[READING PASSAGE]
------------------------

# This hobby has turned me into a greeny. :-)



## tmuir (Aug 30, 2009)

I purchased a new printer this weekend.
Previously I would of just turfed the old printer in the bin or put it out for curb side collection, but not now.

I will be stripping it down and removing all the SS rods, belt drive and pulleys and any bearings I can get out of it, plus what ever else looks good once I get inside of it.

As a plus because I will of pulled it apart all the plastic parts will be able to go into the recycling bin now.

I wonder how useful the stepper motors in it will be too. ;D


----------



## bigal2749 (Sep 2, 2009)

What a resource that old printers are for SS bars.

Last week I checked my supply of ss bars(from four printers) to see what I needed to order to make a grasshopper engine from a casting kit that I bought from Canadian Model and surprised to find that I had all the sizes needed for the project. And that was four different size diameters.

I've use some for my last Elmer's Mine Engine and what a pleasure it was to machine.


----------



## tmuir (Sep 2, 2009)

Yes I ended up getting 3 different sized bars from it and a nice stepper motor, still trying to scrub all the ink off my hands though from when I touched the plastic under the print head. :


----------



## tel (Sep 2, 2009)

That ink is a badge of honour mate, wear it with pride! Welcome to Scroungers International (ink)


----------



## doc1955 (Sep 16, 2009)

And here I thought I was alone in suffering from this affliction of nothing is going anywhere until total disassemble. :big:


----------



## websterz (Sep 17, 2009)

Diymania  said:
			
		

> You are not alone, i´ve been doing this for most of my life. Nothing passes me without a total disassembly.



Remind us never to pop in for coffee! :bow:


----------



## bentprop (Sep 17, 2009)

Are there any useful parts in dvd players?
I have a couple of those lying around waiting for the screwdriver ;D


----------



## Tin Falcon (Sep 17, 2009)

bentprop  said:
			
		

> Are there any useful parts in dvd players?

------------------------

[DATA]
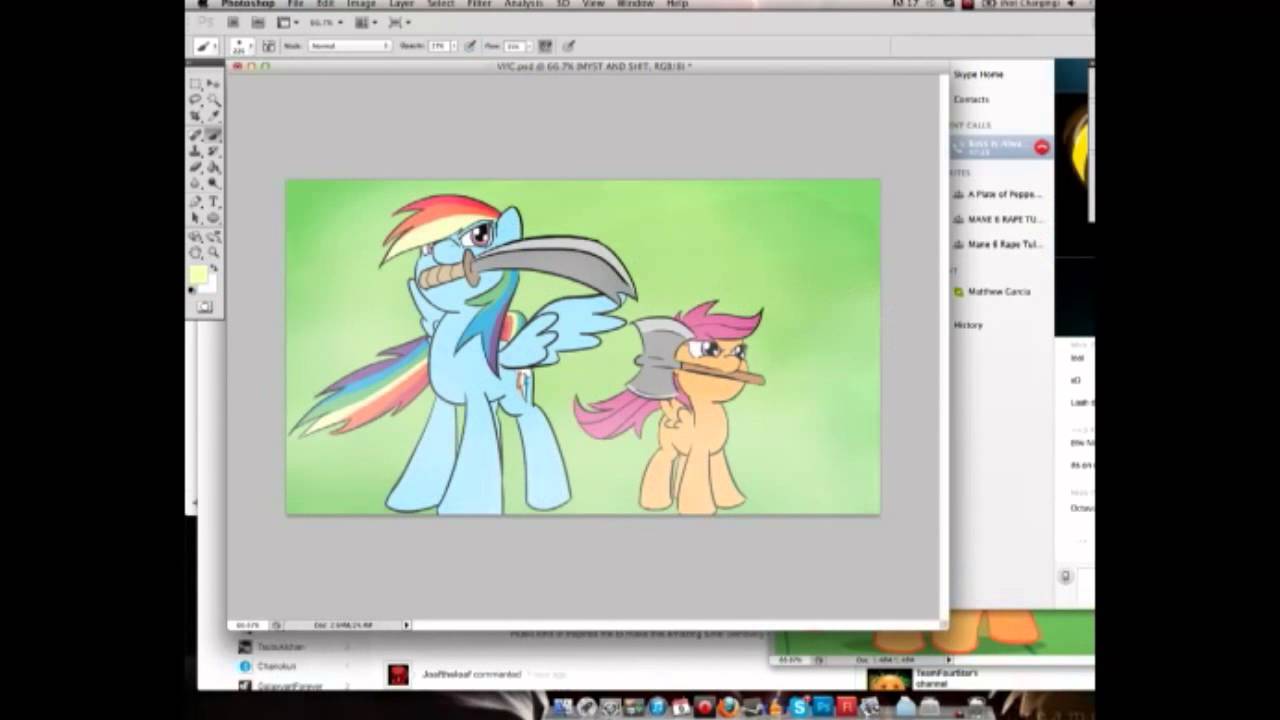
Task: Select the Rectangular Marquee tool
Action: point(196,84)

------------------------

[PROBLEM A]
Answer these questions about the printer salvage thread, giving each answer on its own line and marked like its question.
(i) How many printers did bigal2749's supply of SS bars come from?
(ii) What did bigal2749 want to make from a casting kit?
(iii) How many different sized bars did tmuir end up getting from the new purchase's predecessor, the old printer?
[PROBLEM B]
Print the part of the printer salvage thread between "I will be stripping" and "inside of it.", inclusive.
[PROBLEM C]
Summarize the printer salvage thread in two sentences.
The lines above are separate material and are not part of the forum thread.

[RIGHT ANSWER A]
(i) Four printers.
(ii) A grasshopper engine.
(iii) Three.

[RIGHT ANSWER B]
I will be stripping it down and removing all the SS rods, belt drive and pulleys and any bearings I can get out of it, plus what ever else looks good once I get inside of it.

[RIGHT ANSWER C]
After buying a new printer, tmuir decides to strip the old one for its SS rods, belt drive, pulleys and bearings rather than throw it out, and later reports getting three sizes of bars and a stepper motor from it. Other members share the same habit, with one finding that bars from four printers covered every size needed for a grasshopper engine, and another asking whether DVD players have useful parts.